Directions for this task: Every entry below must be copied exactly, with nothing left out.

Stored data
▽

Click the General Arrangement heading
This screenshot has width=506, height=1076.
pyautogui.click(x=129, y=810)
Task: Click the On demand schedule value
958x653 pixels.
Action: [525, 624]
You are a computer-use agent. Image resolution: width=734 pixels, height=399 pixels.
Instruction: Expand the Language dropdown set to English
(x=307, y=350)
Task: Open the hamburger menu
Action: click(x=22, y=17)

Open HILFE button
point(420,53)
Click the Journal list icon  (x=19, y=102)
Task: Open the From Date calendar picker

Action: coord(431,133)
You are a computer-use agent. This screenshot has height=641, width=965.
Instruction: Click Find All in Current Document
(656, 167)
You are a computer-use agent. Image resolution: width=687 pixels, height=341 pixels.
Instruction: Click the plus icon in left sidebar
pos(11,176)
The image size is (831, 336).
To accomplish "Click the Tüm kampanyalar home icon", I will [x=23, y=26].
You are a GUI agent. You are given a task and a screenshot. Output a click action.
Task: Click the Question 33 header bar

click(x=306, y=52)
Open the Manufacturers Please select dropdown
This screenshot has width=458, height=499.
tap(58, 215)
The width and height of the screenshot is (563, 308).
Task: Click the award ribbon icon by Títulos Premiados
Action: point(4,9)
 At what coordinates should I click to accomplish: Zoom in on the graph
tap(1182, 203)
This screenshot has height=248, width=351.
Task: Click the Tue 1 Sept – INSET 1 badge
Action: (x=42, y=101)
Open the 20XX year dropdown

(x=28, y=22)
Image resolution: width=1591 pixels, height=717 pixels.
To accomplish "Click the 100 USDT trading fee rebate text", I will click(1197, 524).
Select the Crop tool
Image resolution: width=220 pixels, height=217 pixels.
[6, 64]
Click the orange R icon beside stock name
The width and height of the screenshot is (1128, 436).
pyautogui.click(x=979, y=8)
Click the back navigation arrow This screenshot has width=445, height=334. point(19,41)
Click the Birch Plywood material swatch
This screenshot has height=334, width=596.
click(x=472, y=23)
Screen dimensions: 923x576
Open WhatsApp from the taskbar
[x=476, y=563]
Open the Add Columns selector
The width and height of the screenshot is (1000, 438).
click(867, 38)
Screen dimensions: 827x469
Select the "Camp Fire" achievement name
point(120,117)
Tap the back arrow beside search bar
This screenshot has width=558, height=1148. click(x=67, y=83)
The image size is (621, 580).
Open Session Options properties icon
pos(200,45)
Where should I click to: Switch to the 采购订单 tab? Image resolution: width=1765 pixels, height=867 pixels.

△

Response area:
Click the General Arrangement heading
This screenshot has width=506, height=1076.
pyautogui.click(x=129, y=810)
Task: Click the On demand schedule value
958x653 pixels.
Action: [525, 624]
You are a computer-use agent. Image resolution: width=734 pixels, height=399 pixels.
Instruction: Expand the Language dropdown set to English
(x=307, y=350)
Task: Open the hamburger menu
Action: click(x=22, y=17)

Open HILFE button
point(420,53)
Click the Journal list icon  (x=19, y=102)
Task: Open the From Date calendar picker

Action: coord(431,133)
You are a computer-use agent. This screenshot has height=641, width=965.
Instruction: Click Find All in Current Document
(656, 167)
You are a computer-use agent. Image resolution: width=687 pixels, height=341 pixels.
Instruction: Click the plus icon in left sidebar
pos(11,176)
The image size is (831, 336).
To accomplish "Click the Tüm kampanyalar home icon", I will [x=23, y=26].
You are a GUI agent. You are given a task and a screenshot. Output a click action.
Task: Click the Question 33 header bar

click(x=306, y=52)
Open the Manufacturers Please select dropdown
This screenshot has width=458, height=499.
tap(58, 215)
The width and height of the screenshot is (563, 308).
Task: Click the award ribbon icon by Títulos Premiados
Action: point(4,9)
 At what coordinates should I click to accomplish: Zoom in on the graph
tap(1182, 203)
This screenshot has height=248, width=351.
Task: Click the Tue 1 Sept – INSET 1 badge
Action: (x=42, y=101)
Open the 20XX year dropdown

(x=28, y=22)
Image resolution: width=1591 pixels, height=717 pixels.
To accomplish "Click the 100 USDT trading fee rebate text", I will click(1197, 524).
Select the Crop tool
Image resolution: width=220 pixels, height=217 pixels.
[6, 64]
Click the orange R icon beside stock name
The width and height of the screenshot is (1128, 436).
pyautogui.click(x=979, y=8)
Click the back navigation arrow This screenshot has width=445, height=334. point(19,41)
Click the Birch Plywood material swatch
This screenshot has height=334, width=596.
click(x=472, y=23)
Screen dimensions: 923x576
Open WhatsApp from the taskbar
[x=476, y=563]
Open the Add Columns selector
The width and height of the screenshot is (1000, 438).
click(867, 38)
Screen dimensions: 827x469
Select the "Camp Fire" achievement name
point(120,117)
Tap the back arrow beside search bar
This screenshot has width=558, height=1148. click(x=67, y=83)
The image size is (621, 580).
Open Session Options properties icon
pos(200,45)
Where should I click to: Switch to the 采购订单 tab? Image resolution: width=1765 pixels, height=867 pixels.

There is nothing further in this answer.